Ensuite, l'écriture ou l'expression artistique de soi permettent aux artistes de donner un sens nouveau aux événements vécus enfant ou adolescent, à la lumière de leur maturité d'adulte. Ainsi, George Sand, dans Histoire de ma vie, revient avec bonheur sur ses souvenirs de jeux d'enfant, auxquels elle repense, au moment de l'écriture, avec une certaine nostalgie et un certain amusement dont elle n'avait pas conscience au moment où elle les vivait. La bande dessinée est également un genre propice à l'expression autobiographique : Riad Sattouf dans L'Arabe du futur, Marjane Satrapi dans Persepolis – dont la vie a aussi inspiré un film du même titre – évoquent leur passé avec distance et humour : l'adulte qui écrit se moque de l'enfant ou l'adolescent qui vivait ses premières émotions ou affirmations de soi. George Perec, dans sa série de souvenirs Je me souviens, repense aux événements variés qui ont pu marquer son enfance : actualité, publicité, jeux… Tous ces artistes se souviennent ainsi avec nostalgie et attendrissement de ce qui les a marqués étant jeunes.
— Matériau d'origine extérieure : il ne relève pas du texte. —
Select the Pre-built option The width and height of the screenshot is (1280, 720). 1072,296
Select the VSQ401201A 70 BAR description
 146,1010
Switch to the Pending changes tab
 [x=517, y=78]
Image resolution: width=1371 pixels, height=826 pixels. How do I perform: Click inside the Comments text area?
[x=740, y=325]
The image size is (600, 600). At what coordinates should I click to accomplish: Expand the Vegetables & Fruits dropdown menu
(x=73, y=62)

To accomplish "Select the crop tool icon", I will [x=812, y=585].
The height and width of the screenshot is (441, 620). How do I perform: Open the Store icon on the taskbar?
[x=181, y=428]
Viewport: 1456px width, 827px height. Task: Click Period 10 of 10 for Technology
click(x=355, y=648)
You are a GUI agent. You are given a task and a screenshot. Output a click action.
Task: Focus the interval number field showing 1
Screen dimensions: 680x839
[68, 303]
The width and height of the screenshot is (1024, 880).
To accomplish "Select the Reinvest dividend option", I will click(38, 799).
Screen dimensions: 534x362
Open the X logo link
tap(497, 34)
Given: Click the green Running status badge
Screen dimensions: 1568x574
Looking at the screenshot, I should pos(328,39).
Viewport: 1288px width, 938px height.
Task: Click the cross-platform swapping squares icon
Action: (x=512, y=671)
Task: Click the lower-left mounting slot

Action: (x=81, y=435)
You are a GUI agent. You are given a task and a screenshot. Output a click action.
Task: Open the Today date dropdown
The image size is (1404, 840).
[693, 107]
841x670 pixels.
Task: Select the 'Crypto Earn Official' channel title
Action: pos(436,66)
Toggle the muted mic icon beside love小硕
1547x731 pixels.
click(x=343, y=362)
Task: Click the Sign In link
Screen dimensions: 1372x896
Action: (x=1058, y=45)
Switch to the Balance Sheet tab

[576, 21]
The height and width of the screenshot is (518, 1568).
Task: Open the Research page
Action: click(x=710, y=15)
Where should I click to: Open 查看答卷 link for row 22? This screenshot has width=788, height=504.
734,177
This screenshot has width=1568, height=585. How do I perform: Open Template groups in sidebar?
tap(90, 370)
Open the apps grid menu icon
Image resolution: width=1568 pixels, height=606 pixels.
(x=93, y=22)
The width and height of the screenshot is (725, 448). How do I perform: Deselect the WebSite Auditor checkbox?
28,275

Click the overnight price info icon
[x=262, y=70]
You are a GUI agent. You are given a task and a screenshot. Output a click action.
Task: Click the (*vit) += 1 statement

Enfin, l'écriture de soi revêt également une dimension collective puisqu'elle se destine à être lue ou vue par un public. Elle peut ainsi être liée au devoir de mémoire, comme c'est le cas de Primo Lévi dans Si c'est un homme ou de Simone Veil dans Une jeunesse au temps de la Shoah : les deux autobiographes mettent des mots sur le traumatisme de la Shoah, de la déportation, et ces mots deviennent un témoignage essentiel destiné aux générations futures. L'Autoportrait au passeport juif de Felix Nussbaum, qui représente le peintre juif traqué par les nazis, Le Journal d'Anne Frank qui retranscrit les souvenirs d'une jeune fille juive, témoignent également des horreurs vécues par les Juifs lors de la Seconde Guerre mondiale. On peut également citer Rousseau qui, dans le préambule aux Confessions, se considère comme un modèle d'honnêteté pour le commun des mortels. L'écriture peut donc dépasser le statut individuel pour atteindre un but collectif puisqu'elle permet de partager une expérience avec le lecteur ou spectateur, atteint une portée collective et historique, permet de réfléchir sur des valeurs humaines.
En conclusion, parler de soi, raconter sa vie permet aux artistes de faire revivre des souvenirs marquants, qu'ils soient délicieux ou traumatisants ; le regard de l'adulte apporte aussi un éclairage différent à la naïveté des souvenirs d'enfance ; l'intimité de l'écriture de soi peut enfin revêtir une portée universelle. Il est alors pertinent de s'interroger sur la légitimité de certaines œuvres autobiographiques : leur intérêt réside avant tout dans ce qu'elles peuvent apporter au lecteur en termes de plaisir, de réflexion ou d'introspection.